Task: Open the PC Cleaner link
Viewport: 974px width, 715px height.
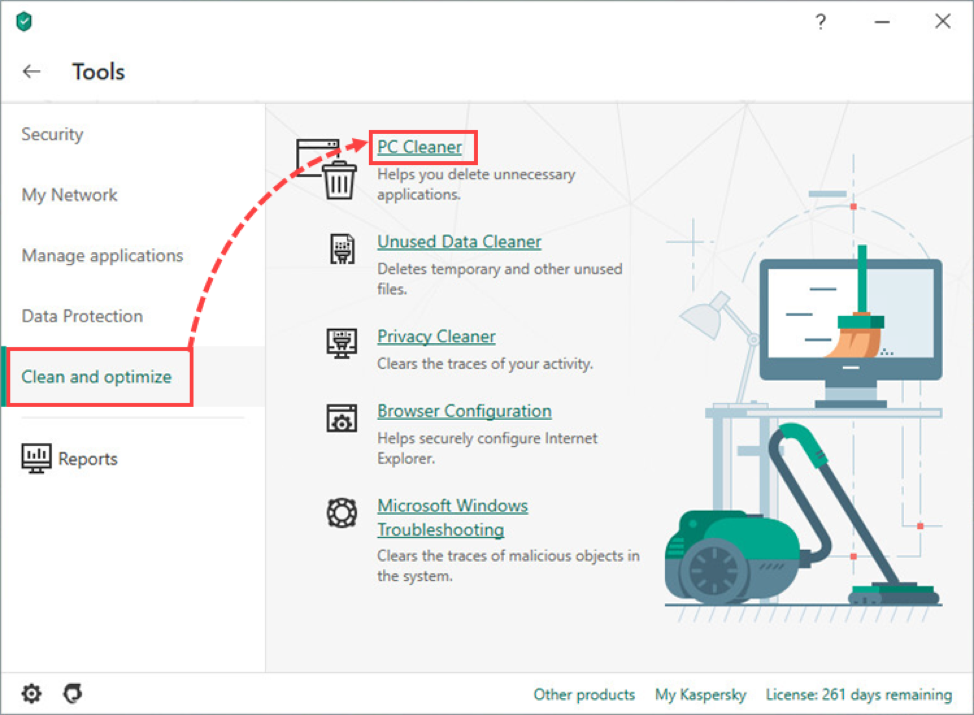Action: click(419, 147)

= = =

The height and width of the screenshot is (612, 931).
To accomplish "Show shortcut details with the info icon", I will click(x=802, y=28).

= = =

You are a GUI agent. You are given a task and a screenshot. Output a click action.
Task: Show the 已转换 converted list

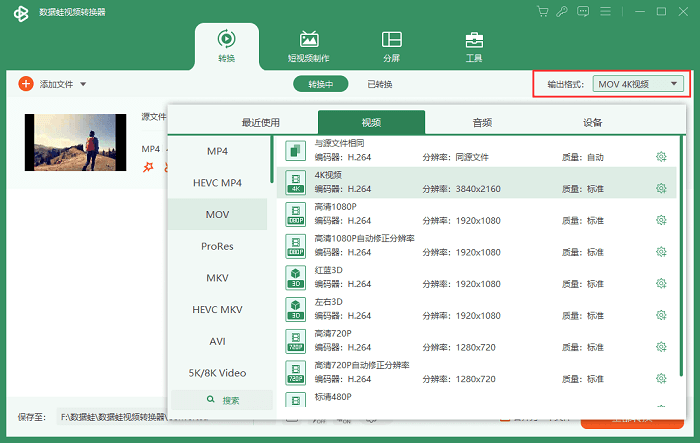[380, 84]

= = =

▶ **Problem requirements**
Please count the lines above that contain the string "screenshot" and reply with the number alone.

▶ **Completed task**
2